Note du 15/10: La page que je citais à propos de Latour/Lareine est en fait la seconde mouture d'une première analyse, Nathan-dez vous à savoir, que je viens de remettre en ligne car Latour n'apparaît pas dans la seconde version. Tobie Nathan le faisait tuer en 1995 par un assassin, attal en égyptien, ce qui pouvait être une prémonition de l'attentat d'Atta contre les Twin Towers, or dans un roman de Nathan postérieur au 11 septembre sont codées les lettres ATTA pour un motif explicite qui m'a paru fragile.

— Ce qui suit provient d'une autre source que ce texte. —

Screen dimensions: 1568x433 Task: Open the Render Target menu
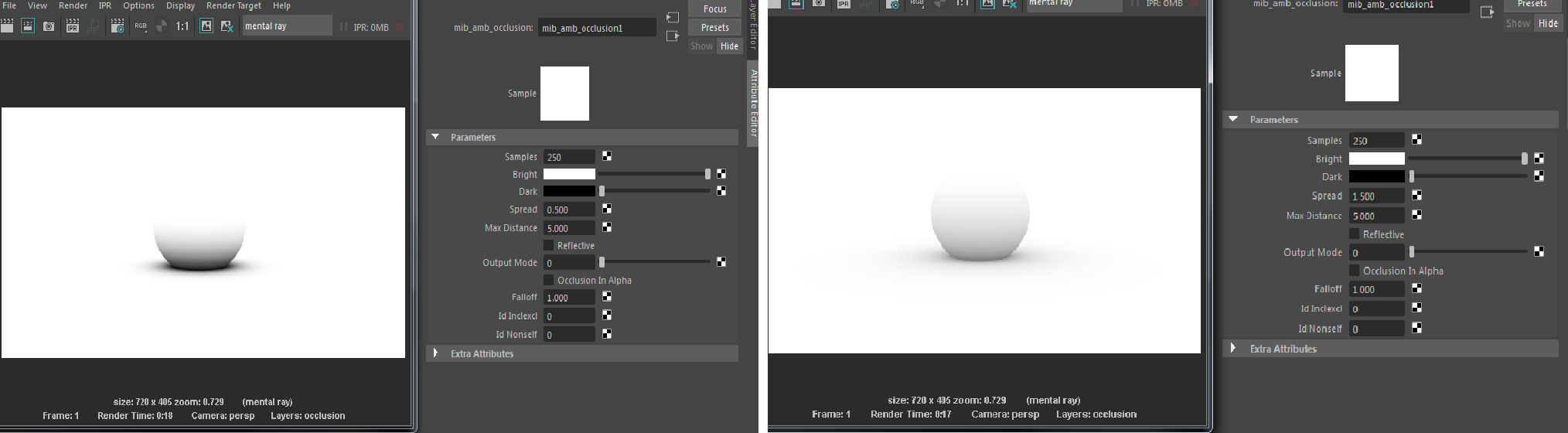coord(233,5)
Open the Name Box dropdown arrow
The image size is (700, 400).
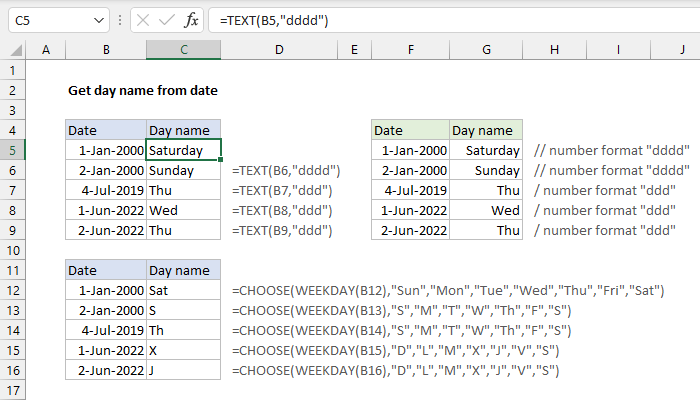pos(99,19)
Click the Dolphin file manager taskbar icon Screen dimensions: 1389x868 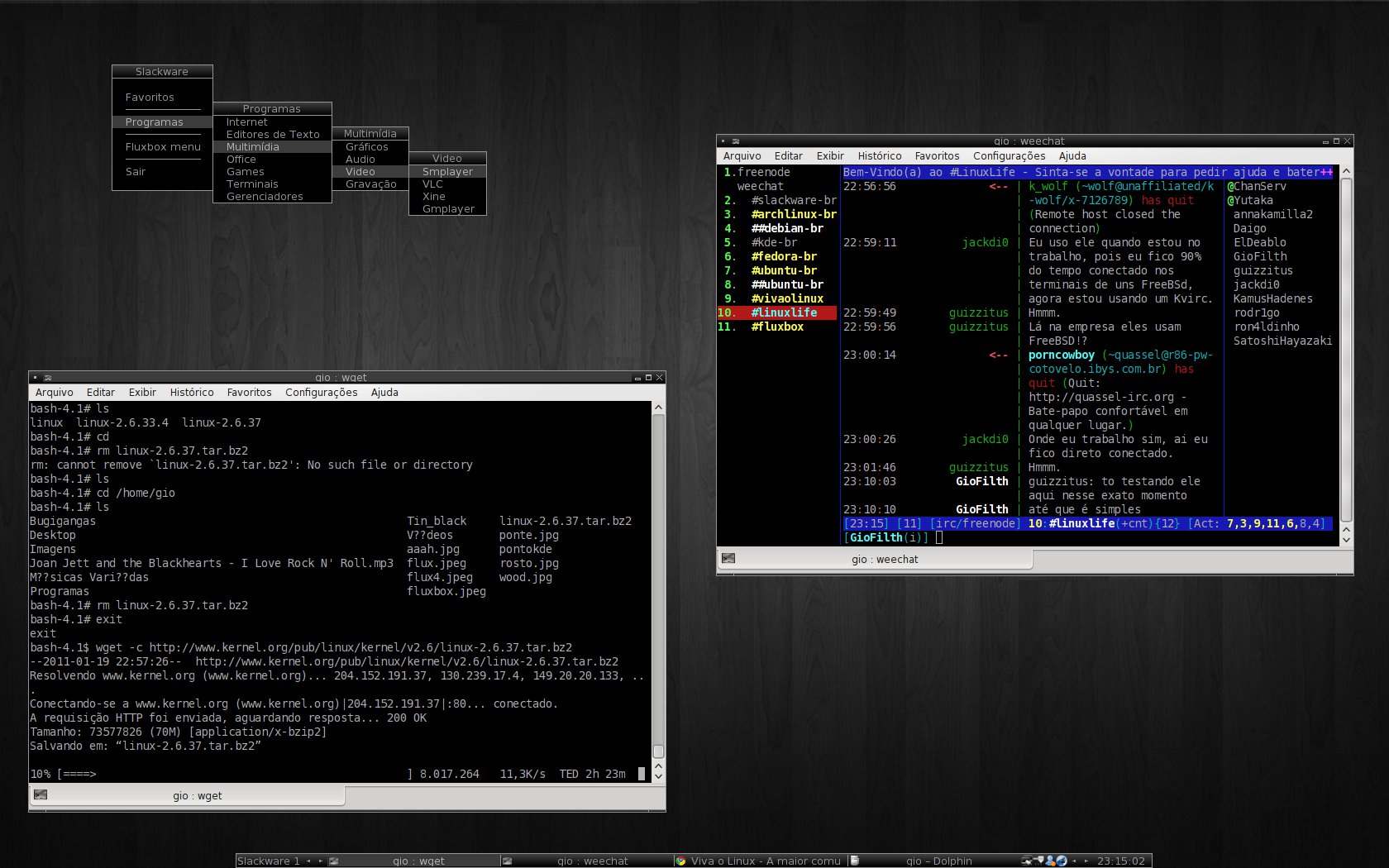point(855,861)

Mon titre était une allusion à la formule Attendez-vous à savoir de Geneviève Tabouis, et sa page Wikipédia m'apprend que Léon Daudet l'avait surnommée Madame Tata la voyante, TATA anagramme de ATTA.

  Il semble au moins assuré que ce n'est pas un hasard si le roman a 88 chapitres, et leur répartition pourrait souligner une intentionnalité dans les 26 chapitres de notes, et l'omission de 2 nombres premiers:
- un prologue en 2 chapitres, sur l'explosion anéantissant la tour SEAM;
- une première partie, Le murmure des ombres, en 26 chapitres, s'achevant lorsque Ravel, qui pensait être Azimuté, Barjo, Cinglé, découvre qu'il n'est pas Zinzin;
- la deuxième partie, Gnosis, a 60 chapitres, probablement plus pour parvenir à 88 que pour avoir un nombre de la suite Pithagore.

  Je crois néanmoins devoir mentionner que le roman suivant de Loevenbruck, Le rasoir d'Ockham (2008!), a 97 chapitres, le nombre suivant de la suite Pithagore, et qu'il y est question du nombre d'or.

  Le syndrome Copernic semble être une invention de nombre de Loevenbruck, je n'en trouve pas trace ailleurs, voici ce qu'en dit le chapitre 34:
34.

Carnet Moleskine, note n° 139 : la révolution copernicienne.
(...)Le syndrome Copernic tient son nom à la fois de la certitude que celui-ci avait de détenir une vérité susceptible de bouleverser l’ordre du monde – en admettant qu’il en ait un – et du refus de ses contemporains de le prendre au sérieux.
  Je m'en sens quelque peu atteint aussi... Quoi qu'il en soit, le nom a peut-être été choisi pour ses 8 lettres, comme "syndrome", et pour l'attentat de la rue Copernic en octobre 1980, ce qui permet à Ravel de voir une coïncidence avec l'attentat de La Défense.

  Je remarque
LE SYNDROME COPERNIC = 17+113+83 = 213,
et Loevenbruck est né un 21/3, comme Bach, et certains ont vu cette date exprimée dans sa musique, notamment sous la forme 213.
  En y ajoutant
HENRI LOEVENBRUCK = 54+128=182, on a
213+182 = 395, que je sais être en hébreu la valeur du mot shemone, שׁמנה, "huit".
  J'écrivais récemment que j'étais conscient que la valeur du titre de mon roman Sous les pans du bizarre, additionnée à celle de mon nom, égalait 398, valeur de l'hébreu "cinquante", חמשׁים, hamishim, mais j'ignorais que sa parution serait retardée à octobre 2000, où j'aurais 50 ans.

  J"ai encore pas mal de choses sous le coude, mais je vais arrêter ici ce billet, aujourd'hui 10/10, à 18:29, 18 et 29 étant des nombres de Lucas contenant les chiffres 8-9-1-2 présents dans mes billets de septembre.